---------- Исходные данные
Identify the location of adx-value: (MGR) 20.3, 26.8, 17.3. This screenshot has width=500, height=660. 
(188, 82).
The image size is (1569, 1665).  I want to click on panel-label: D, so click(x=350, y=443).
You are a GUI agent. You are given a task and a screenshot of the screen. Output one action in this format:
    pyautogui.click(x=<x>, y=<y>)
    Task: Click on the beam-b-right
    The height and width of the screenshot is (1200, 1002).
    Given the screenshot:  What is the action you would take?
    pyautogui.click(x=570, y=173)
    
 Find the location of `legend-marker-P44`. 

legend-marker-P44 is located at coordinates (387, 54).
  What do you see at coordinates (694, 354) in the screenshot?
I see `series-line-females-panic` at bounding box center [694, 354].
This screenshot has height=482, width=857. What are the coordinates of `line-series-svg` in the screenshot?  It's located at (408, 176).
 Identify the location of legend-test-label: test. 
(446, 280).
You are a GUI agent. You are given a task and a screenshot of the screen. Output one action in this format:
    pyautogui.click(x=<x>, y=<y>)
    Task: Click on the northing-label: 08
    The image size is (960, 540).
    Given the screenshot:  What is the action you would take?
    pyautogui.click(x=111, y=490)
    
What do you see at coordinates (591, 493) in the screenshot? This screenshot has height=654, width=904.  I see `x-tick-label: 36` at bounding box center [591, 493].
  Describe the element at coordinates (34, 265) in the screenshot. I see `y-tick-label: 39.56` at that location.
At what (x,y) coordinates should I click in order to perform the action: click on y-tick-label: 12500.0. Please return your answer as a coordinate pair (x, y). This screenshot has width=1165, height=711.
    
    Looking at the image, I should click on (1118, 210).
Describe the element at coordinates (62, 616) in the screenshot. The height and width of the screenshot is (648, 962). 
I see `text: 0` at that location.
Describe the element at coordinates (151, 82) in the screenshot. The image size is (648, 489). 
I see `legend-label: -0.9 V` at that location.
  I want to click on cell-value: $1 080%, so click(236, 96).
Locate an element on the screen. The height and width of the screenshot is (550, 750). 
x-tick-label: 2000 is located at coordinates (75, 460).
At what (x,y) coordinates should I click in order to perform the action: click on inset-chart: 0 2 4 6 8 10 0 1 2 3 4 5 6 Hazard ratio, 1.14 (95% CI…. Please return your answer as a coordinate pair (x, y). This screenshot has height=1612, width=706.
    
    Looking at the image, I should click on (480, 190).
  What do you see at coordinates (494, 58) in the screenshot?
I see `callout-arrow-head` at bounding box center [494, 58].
--------------------
_Формулировка задания_.
Приведите записи целиком, начиная с первой строки и заканчивая строкой, содержащей «The image size is (1569, 1665).», включительно. В них замените «Identify» на «Find», остальное оставьте без изменений.

_Выполненное задание_.
Find the location of adx-value: (MGR) 20.3, 26.8, 17.3. This screenshot has width=500, height=660. 
(188, 82).
The image size is (1569, 1665).  I want to click on panel-label: D, so click(x=350, y=443).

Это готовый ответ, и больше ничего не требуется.